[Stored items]
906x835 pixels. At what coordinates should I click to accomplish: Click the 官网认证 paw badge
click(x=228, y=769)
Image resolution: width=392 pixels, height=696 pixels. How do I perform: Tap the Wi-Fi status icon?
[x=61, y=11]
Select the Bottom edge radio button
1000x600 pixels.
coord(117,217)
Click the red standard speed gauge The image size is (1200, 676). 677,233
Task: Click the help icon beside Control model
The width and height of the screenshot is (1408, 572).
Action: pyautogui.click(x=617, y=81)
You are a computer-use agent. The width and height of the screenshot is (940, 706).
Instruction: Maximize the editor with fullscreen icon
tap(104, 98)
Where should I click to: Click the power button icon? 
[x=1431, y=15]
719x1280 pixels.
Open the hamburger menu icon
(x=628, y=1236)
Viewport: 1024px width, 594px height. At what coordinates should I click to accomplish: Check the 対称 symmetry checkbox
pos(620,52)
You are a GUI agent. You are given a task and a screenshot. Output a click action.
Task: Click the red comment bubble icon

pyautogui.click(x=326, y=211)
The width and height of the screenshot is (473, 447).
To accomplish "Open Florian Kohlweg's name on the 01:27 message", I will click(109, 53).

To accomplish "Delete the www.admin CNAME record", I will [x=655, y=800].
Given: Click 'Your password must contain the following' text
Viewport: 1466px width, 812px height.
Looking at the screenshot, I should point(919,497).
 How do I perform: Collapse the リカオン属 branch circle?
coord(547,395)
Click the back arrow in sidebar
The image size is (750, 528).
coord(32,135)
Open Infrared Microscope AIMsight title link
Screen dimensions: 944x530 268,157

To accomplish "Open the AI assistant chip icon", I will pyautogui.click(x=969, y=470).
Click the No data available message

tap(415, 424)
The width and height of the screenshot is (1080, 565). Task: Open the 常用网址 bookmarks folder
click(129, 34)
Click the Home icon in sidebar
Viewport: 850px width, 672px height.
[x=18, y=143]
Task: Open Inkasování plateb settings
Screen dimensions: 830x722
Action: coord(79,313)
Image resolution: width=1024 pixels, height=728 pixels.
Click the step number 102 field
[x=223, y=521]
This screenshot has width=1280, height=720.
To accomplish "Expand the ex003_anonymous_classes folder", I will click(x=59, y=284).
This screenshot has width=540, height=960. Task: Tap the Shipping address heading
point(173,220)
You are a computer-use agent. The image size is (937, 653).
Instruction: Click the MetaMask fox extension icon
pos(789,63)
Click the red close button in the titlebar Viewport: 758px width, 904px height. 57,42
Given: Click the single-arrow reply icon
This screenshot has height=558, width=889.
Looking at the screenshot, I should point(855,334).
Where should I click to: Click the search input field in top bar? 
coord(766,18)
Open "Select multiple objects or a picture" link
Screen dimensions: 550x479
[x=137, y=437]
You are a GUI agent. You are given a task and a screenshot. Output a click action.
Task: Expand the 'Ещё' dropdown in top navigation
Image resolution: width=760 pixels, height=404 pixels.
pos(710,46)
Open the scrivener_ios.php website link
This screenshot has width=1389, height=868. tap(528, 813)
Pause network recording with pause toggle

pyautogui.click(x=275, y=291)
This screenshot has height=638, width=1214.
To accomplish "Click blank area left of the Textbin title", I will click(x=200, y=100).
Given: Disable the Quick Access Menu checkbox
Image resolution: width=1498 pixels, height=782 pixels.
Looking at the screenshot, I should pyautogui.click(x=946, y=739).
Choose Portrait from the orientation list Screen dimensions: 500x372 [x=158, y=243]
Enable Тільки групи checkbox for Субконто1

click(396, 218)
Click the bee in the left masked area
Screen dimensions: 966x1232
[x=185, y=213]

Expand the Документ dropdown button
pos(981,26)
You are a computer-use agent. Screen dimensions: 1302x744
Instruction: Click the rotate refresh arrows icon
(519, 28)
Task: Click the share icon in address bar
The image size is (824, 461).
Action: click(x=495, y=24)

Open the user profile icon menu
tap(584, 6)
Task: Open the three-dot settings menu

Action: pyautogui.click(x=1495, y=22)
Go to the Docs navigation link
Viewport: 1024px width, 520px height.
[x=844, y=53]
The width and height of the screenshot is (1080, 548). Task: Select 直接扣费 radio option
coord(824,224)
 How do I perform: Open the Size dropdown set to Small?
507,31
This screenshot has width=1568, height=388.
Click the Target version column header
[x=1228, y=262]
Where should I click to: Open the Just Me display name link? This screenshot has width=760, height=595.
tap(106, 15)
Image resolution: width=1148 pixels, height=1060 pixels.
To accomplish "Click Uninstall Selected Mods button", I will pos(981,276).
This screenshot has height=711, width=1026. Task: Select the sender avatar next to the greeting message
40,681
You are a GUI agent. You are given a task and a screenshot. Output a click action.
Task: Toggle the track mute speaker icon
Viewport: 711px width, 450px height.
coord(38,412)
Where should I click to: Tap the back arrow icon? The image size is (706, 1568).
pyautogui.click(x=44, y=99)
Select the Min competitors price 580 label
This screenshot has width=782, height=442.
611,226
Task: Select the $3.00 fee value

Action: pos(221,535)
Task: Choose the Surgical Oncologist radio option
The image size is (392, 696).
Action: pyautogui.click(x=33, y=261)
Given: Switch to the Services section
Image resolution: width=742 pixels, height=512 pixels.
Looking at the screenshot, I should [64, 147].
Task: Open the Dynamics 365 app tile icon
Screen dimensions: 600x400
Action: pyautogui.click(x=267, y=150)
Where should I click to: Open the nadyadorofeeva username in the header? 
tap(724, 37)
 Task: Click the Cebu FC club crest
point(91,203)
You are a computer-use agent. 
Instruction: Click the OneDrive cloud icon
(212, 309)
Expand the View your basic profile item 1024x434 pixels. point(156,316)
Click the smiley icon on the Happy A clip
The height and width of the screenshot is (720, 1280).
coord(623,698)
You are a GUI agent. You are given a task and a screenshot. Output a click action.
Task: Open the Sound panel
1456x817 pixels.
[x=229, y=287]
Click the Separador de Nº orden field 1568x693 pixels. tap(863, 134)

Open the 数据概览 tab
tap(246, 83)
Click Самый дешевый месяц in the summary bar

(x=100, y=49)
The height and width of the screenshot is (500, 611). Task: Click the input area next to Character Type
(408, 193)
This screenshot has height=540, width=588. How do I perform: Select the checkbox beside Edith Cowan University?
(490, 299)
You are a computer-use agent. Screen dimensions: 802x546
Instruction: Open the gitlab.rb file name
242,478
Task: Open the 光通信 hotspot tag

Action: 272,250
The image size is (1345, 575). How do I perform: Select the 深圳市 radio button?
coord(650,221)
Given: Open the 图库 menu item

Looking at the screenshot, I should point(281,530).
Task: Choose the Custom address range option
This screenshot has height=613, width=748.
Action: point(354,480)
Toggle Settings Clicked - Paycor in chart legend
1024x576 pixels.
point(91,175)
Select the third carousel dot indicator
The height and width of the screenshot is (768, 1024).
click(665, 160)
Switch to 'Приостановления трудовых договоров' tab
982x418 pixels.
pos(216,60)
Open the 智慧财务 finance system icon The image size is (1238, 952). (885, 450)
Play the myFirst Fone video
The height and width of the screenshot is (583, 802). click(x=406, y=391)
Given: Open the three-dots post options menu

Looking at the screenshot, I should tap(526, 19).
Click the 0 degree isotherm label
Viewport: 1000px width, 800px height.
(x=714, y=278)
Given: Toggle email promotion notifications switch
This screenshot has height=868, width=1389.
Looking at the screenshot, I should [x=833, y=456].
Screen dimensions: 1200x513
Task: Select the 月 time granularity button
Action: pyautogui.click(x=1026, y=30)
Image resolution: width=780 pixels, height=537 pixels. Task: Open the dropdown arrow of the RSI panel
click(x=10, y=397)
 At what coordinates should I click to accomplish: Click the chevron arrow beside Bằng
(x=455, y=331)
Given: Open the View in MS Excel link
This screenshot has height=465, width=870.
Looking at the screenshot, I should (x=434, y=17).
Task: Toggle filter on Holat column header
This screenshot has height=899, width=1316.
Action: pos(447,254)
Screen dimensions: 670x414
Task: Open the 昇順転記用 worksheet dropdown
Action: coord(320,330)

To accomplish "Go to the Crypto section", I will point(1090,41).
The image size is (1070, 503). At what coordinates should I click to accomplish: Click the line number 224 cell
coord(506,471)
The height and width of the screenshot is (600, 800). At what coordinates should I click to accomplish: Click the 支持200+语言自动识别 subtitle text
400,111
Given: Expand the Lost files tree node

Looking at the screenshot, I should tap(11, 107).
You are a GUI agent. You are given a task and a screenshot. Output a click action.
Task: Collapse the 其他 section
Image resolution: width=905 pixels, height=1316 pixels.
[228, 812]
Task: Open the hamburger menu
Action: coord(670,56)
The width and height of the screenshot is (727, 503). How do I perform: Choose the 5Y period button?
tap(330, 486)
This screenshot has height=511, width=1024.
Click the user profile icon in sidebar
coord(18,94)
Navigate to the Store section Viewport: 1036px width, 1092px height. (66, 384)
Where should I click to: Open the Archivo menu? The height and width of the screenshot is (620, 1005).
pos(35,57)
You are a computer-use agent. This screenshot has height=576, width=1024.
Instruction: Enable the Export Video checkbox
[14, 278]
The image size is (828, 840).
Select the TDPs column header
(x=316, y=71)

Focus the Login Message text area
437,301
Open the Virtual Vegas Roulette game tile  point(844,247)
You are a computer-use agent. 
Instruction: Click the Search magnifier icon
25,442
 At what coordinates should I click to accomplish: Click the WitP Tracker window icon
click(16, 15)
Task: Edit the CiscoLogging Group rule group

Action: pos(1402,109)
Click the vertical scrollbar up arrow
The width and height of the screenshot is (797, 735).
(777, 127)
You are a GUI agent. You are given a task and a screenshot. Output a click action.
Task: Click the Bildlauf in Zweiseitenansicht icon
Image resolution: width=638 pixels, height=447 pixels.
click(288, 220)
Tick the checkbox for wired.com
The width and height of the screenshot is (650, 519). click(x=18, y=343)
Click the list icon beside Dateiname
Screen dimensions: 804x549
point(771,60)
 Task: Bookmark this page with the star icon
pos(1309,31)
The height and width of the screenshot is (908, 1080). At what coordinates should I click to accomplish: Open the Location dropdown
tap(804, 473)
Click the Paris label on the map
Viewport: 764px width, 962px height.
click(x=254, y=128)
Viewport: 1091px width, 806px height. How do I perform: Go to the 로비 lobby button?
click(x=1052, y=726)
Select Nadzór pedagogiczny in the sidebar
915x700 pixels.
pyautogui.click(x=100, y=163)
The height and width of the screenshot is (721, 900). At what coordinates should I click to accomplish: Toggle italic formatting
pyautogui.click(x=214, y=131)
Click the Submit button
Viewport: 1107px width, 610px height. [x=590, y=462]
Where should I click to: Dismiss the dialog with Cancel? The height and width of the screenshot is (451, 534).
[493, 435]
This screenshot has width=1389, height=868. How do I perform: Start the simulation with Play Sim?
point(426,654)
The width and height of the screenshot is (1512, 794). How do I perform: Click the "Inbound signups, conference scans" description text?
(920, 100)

* TASK PROMPT *
Determine the number of lines in the data that include the string "label". Only that number belongs in the answer.

* RESPONSE TO THE EXERCISE *
3